捜査の可視化、「自白」の意義も忘れるな


 警察と検察の取り調べの可視化を進め、時代に合った捜査手法を導入する―。法制審議会の部会は、新たな刑事司法制度の試案を示した。冤罪(えんざい)を防ぎ、犯罪の多様・複雑化に対応するために不可欠な改革だ。だが、可視化の副作用や自白の意義を軽視し、治安を損なってはならない。慎重な議論が必要だ。

 更生への重要なプロセス

 取り調べや捜査手法についての制度改革は時代の要請と言ってよい。一つは捜査官が事件の解決を急ぐあまりに自白を強要したり、誘導したりして冤罪を招く事件が相次いでいるからで、不適切な取り調べをなくすためだ。取り調べの過程を録音・録画し、公判で正しい判断が下せるようにしておく。

 もう一つは犯罪の国際化や組織化、IT化に対応するためだ。通信傍受を薬物や銃器犯罪などに限らず、組織的な殺人や窃盗、詐欺にも拡大する。また容疑者らを捜査に協力させ刑を軽くする司法取引も採用する。

 これらの改革案はいずれも必要なものだが、どのような事件で、どの範囲で採用するかは慎重に検討されるべきだ。例えば、全事件の可視化が必要なのか、可視化によって容疑者が自白をためらい、事件の真相解明に支障を来さないか、現実を見据えて論議を進めていくべきだ。

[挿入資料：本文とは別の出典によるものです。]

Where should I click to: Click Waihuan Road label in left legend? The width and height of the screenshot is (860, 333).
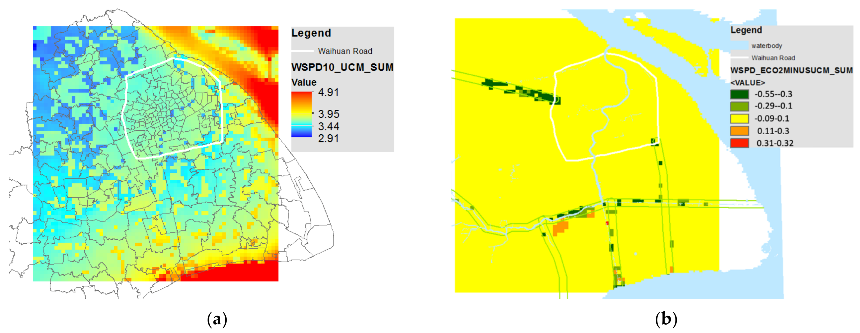pyautogui.click(x=345, y=51)
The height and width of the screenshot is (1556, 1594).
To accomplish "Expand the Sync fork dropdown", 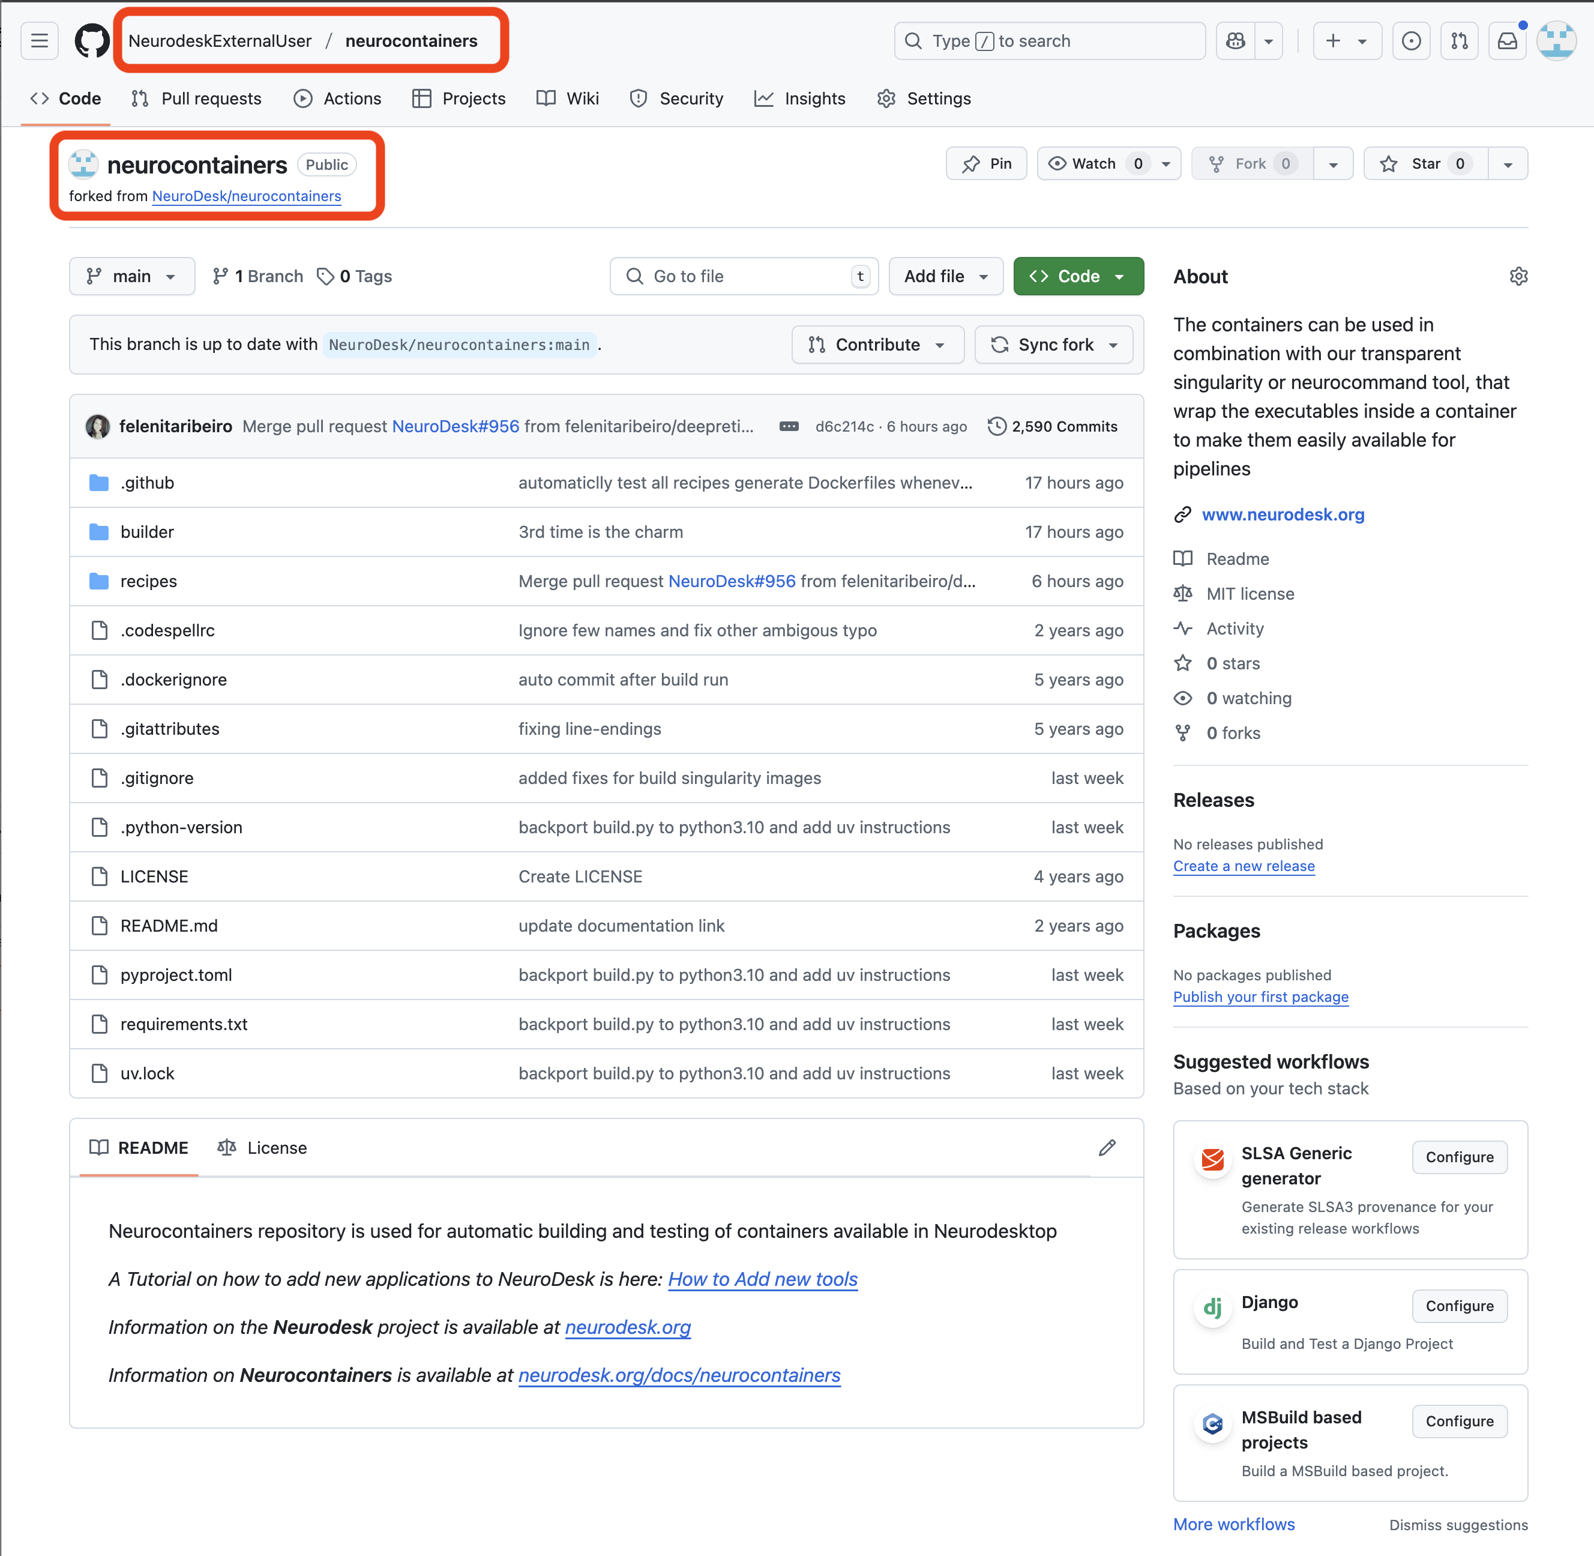I will [x=1053, y=345].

 また、司法取引によって被害者の感情を無視することになったり、容疑者の贖罪(しょくざい)意識を失わせ、更生を妨げたりすることになりはしないか。あるいは過度な通信傍受で人権が損なわれる事態が生じないか。さまざまな角度から詰めてもらいたい。

 こうした論議で懸念されるのは、自白を促すことを否定的に捉え、その意義を軽視する傾向があることだ。かつて科学技術が伴わず、自白によってでしか事件の真相に迫れない時代があり、過去の手法のように思われがちだが、今も自白は真実を明らかにする重要な役割を担っている。

 取調官が容疑者と心を通わせ、反省や悔悟の気持ちを抱かせ自供に至らせて事件を解決するケースは少なくない。地下鉄サリン事件では元幹部、林郁夫服役囚の全面自供で、全容が解明された。

 自白は犯人にとっても罪と向き合い、更生への意欲を抱く重要なプロセスだ。受刑者の仮釈放の要件の一つに「悔悟の情および改善更生の意欲」があるが、取り調べ段階の自白はそうした第一歩となるばかりか、再犯防止にも必要なことだ。

 わが国の刑事司法が長年、自白を重視してきたのはこうした理由からだ。にもかかわらず、可視化を通じて自白を促すことに躊躇(ちゅうちょ)する取調官が増えれば、治安の維持に問題が生じかねない。近年、再犯率が高いのは安易な自白否定論と関係ないのか、気になるところだ。

 治安の全体を見据えよ

 刑事司法改革には、欧米諸国が採用している容疑者のDNA強制採取や性犯罪者の薬物治療・衛星利用測位システム(GPS)装置携帯の義務化、児童ポルノの単純所持禁止など取り組むべき課題は他にも少なくない。

 木を見て森を見ない状態に陥らず、治安の全体を見据えて論議を進めてもらいたい。